* **Task brief**:
Go through the records below and copy out every line that contains the word "agent".

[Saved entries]
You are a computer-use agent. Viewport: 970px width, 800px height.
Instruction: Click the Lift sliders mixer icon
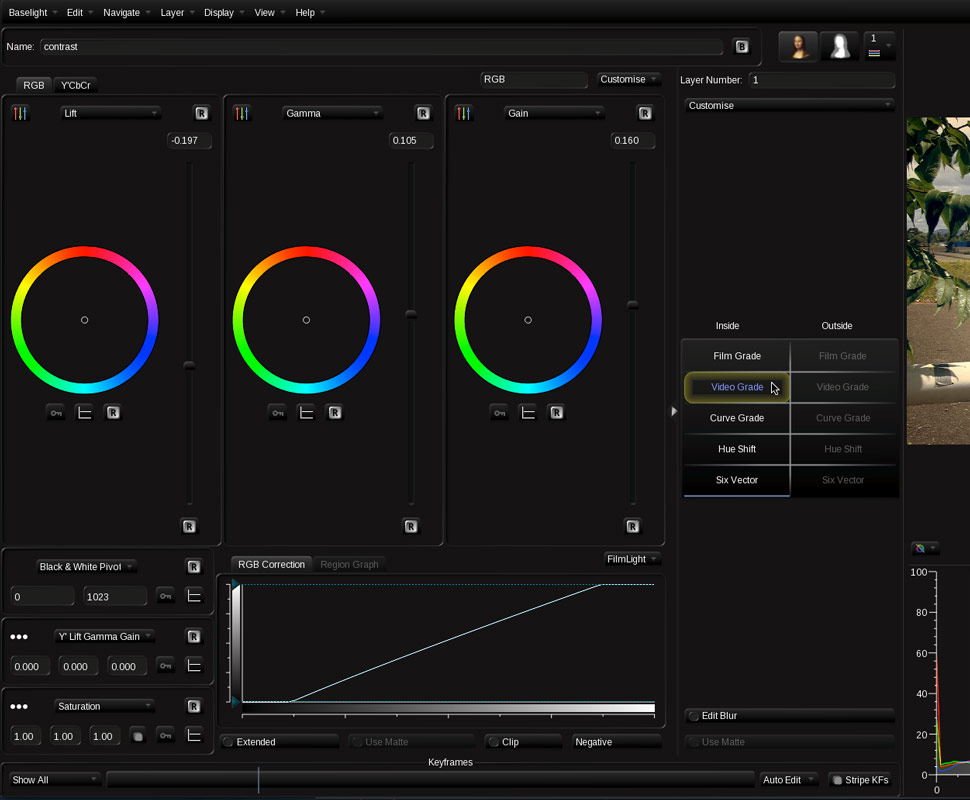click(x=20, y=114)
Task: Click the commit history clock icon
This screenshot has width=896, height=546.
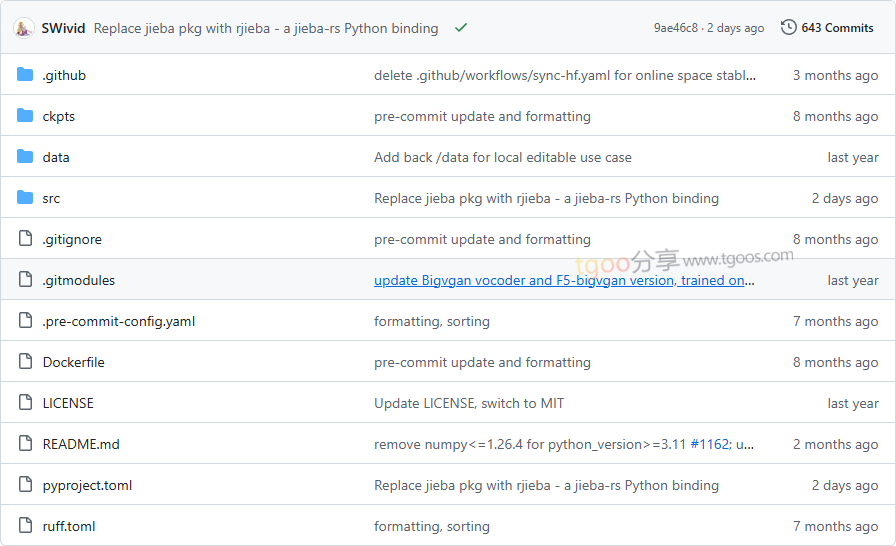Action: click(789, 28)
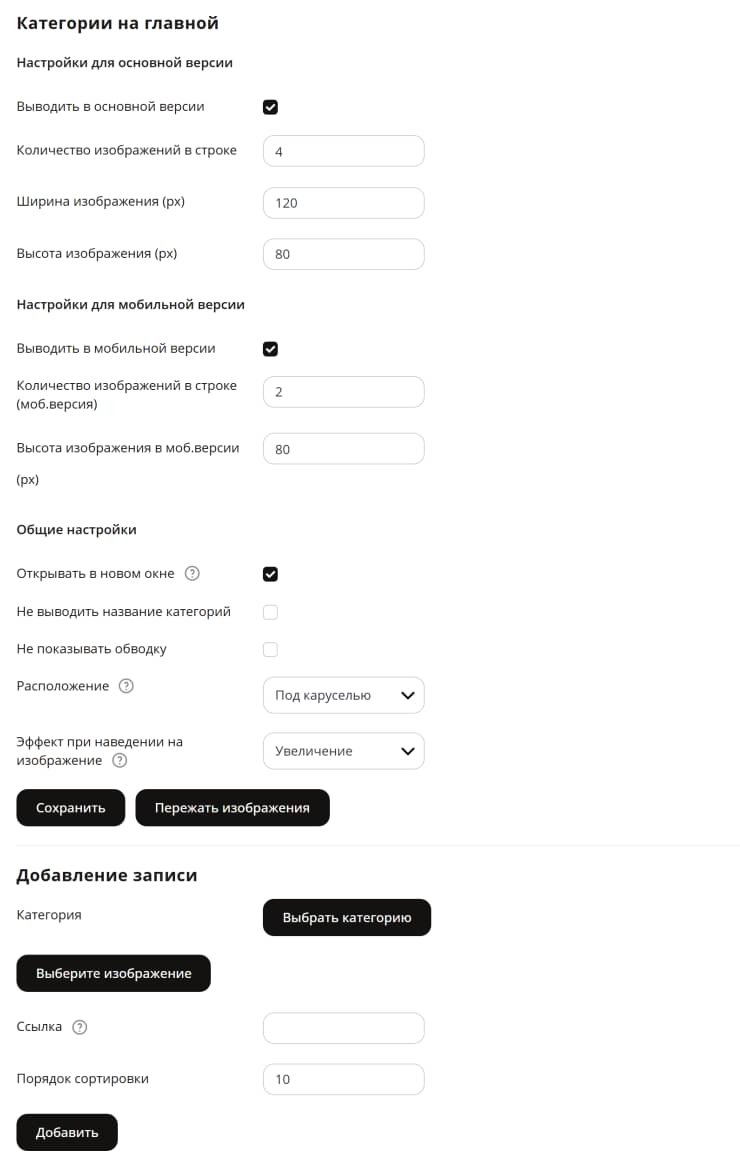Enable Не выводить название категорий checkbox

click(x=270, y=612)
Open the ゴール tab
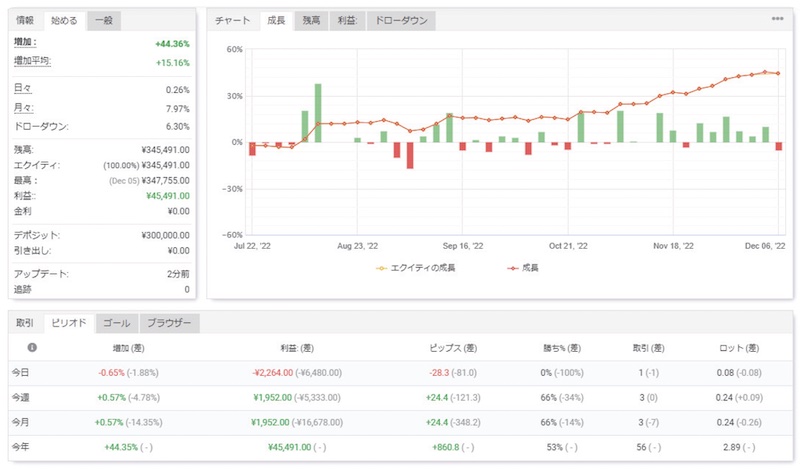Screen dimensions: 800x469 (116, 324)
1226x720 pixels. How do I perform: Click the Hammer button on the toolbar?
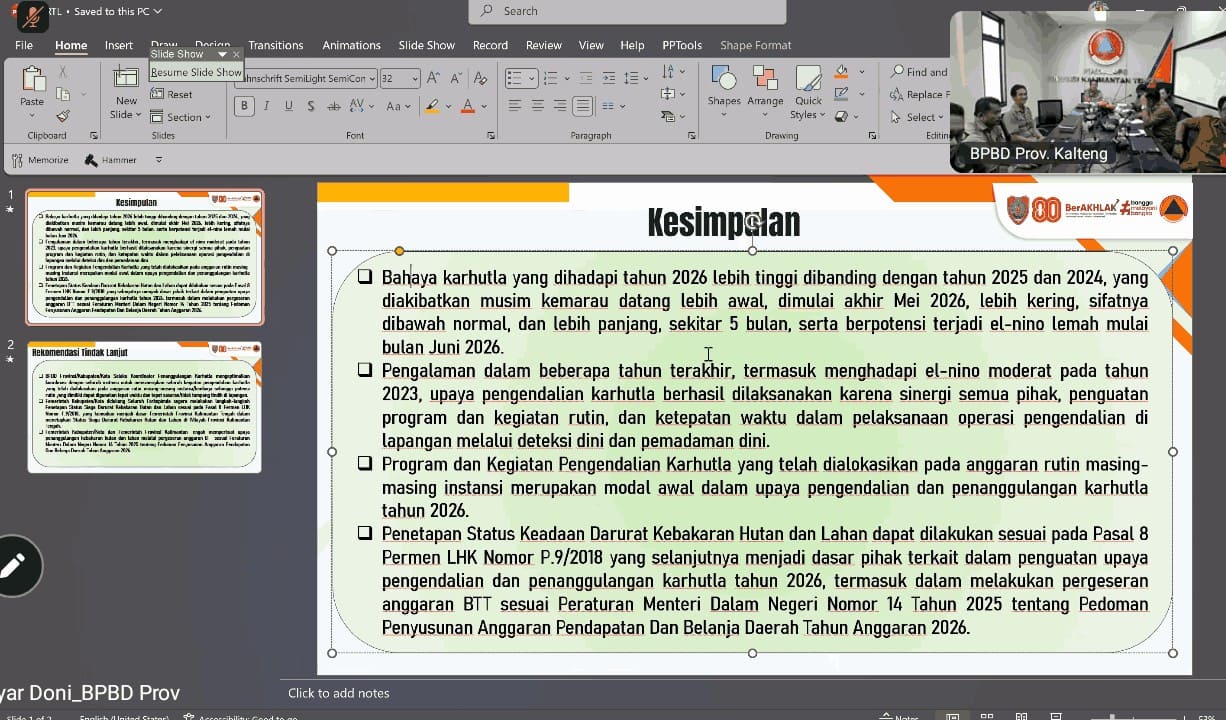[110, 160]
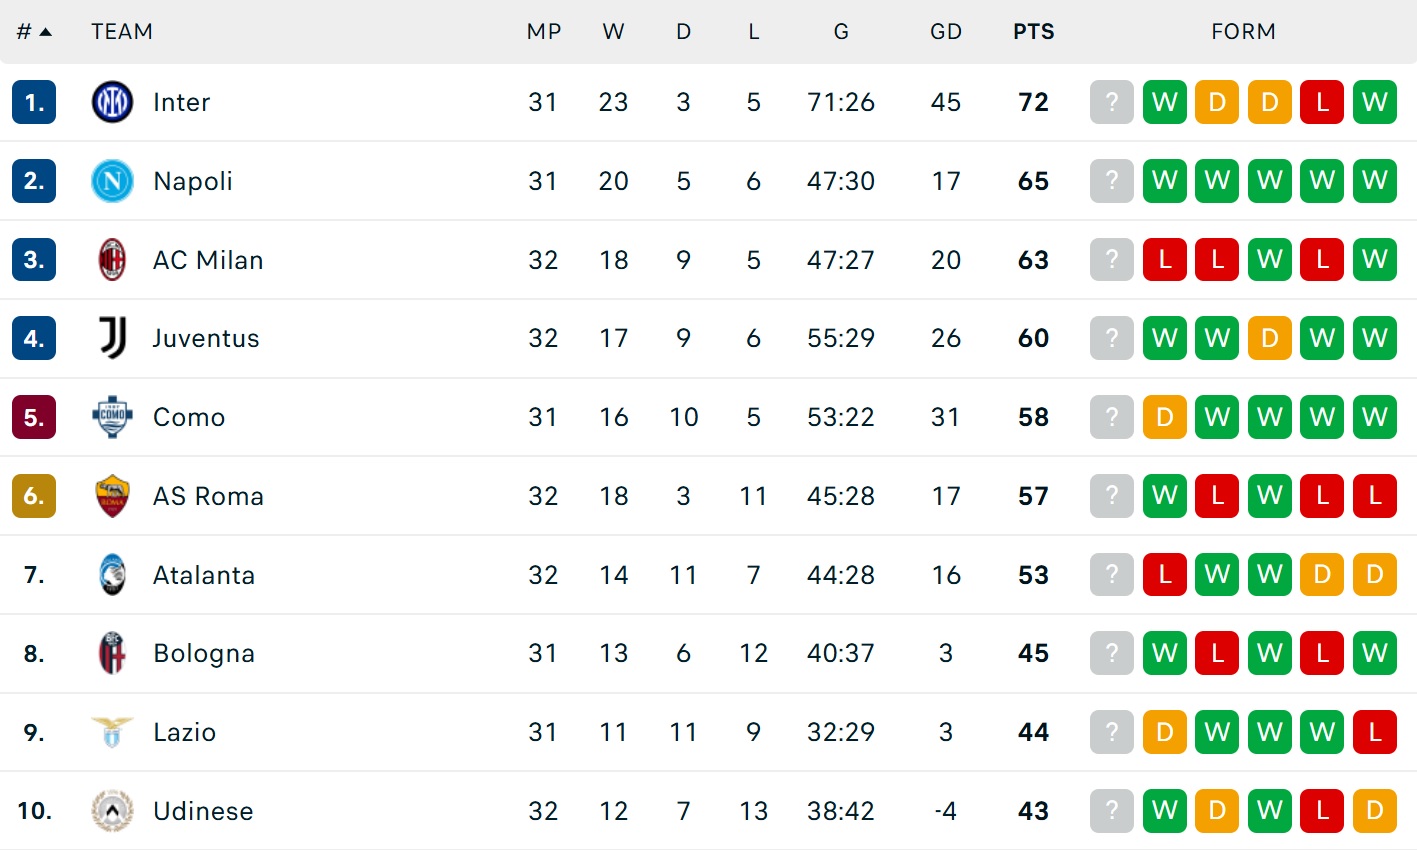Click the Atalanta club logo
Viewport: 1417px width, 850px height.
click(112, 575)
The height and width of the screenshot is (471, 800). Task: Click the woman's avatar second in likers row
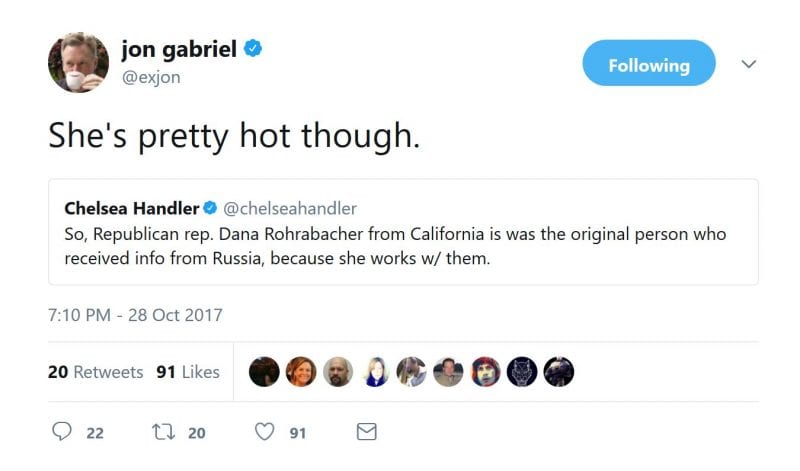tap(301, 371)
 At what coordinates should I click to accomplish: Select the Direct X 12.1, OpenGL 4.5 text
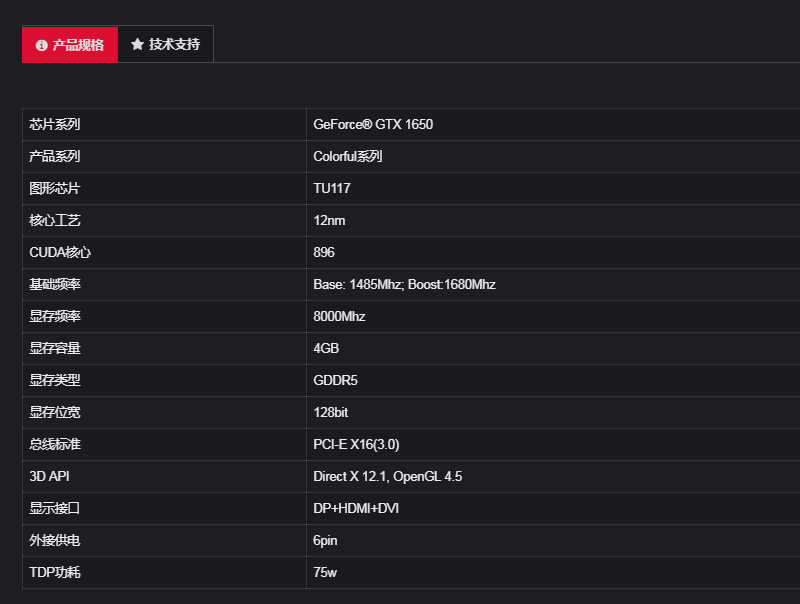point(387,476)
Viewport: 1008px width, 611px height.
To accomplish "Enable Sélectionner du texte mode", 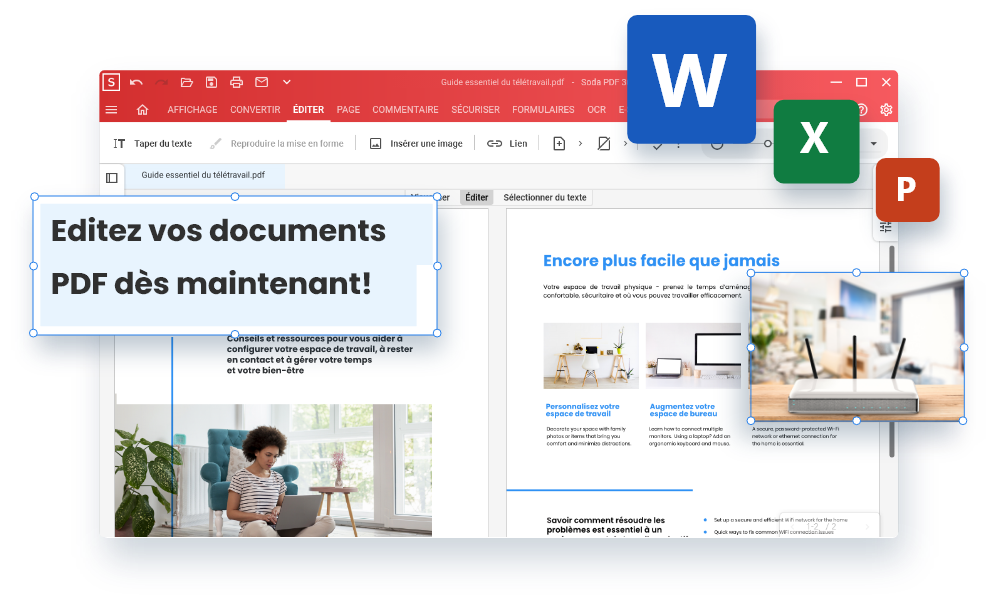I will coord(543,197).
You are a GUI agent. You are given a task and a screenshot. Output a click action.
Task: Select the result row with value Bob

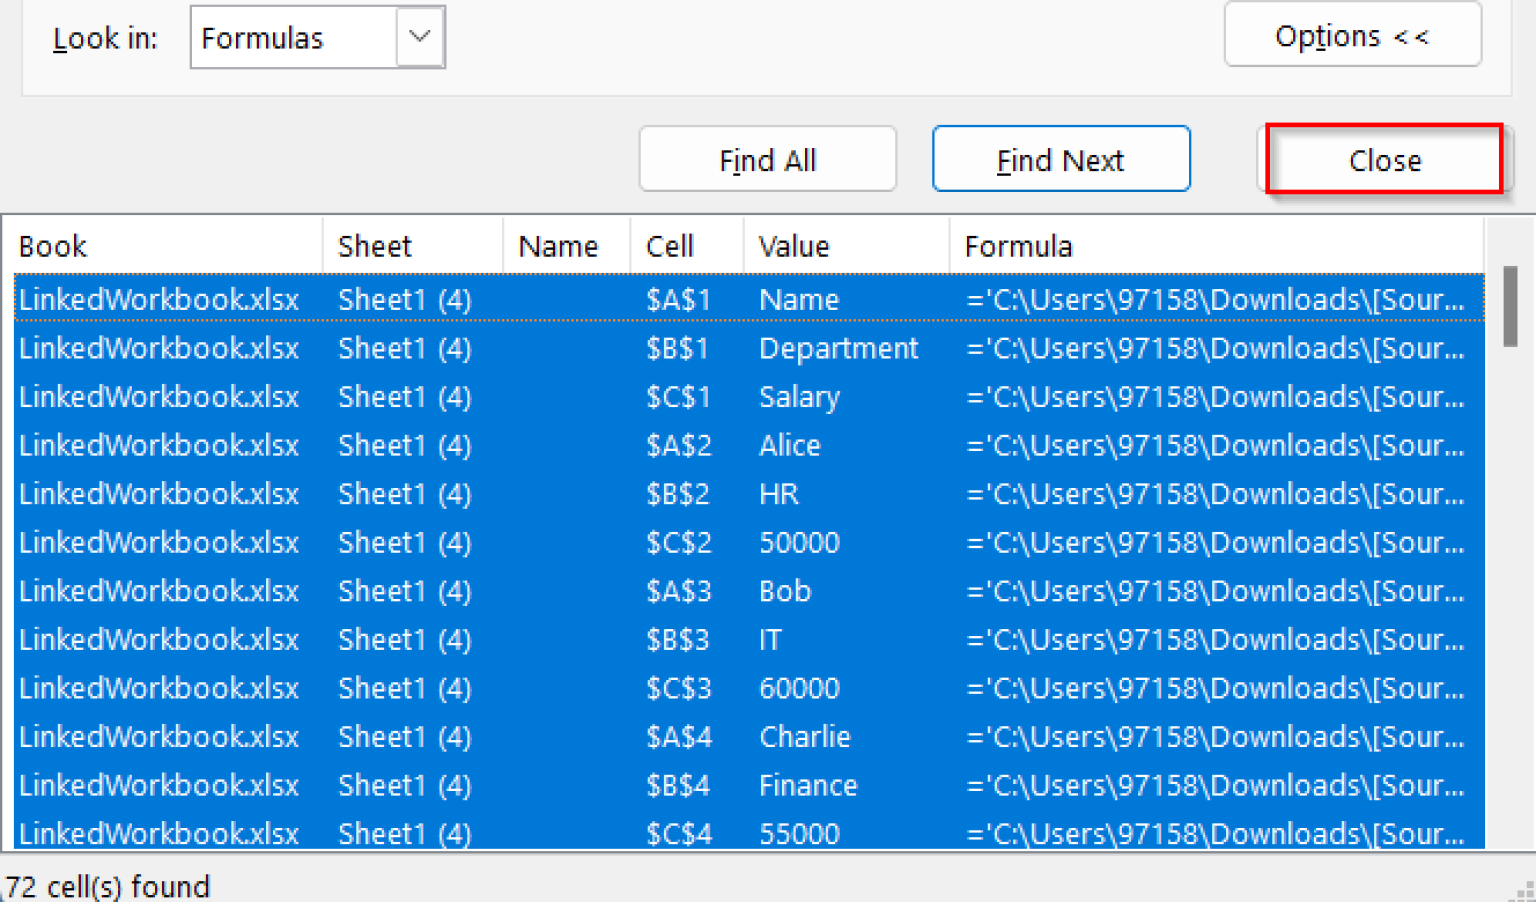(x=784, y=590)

* **Output**:
You are a computer-use agent. Viewport: 970px width, 800px height.
You are a GUI agent. You are given a task and a screenshot. Output a click action.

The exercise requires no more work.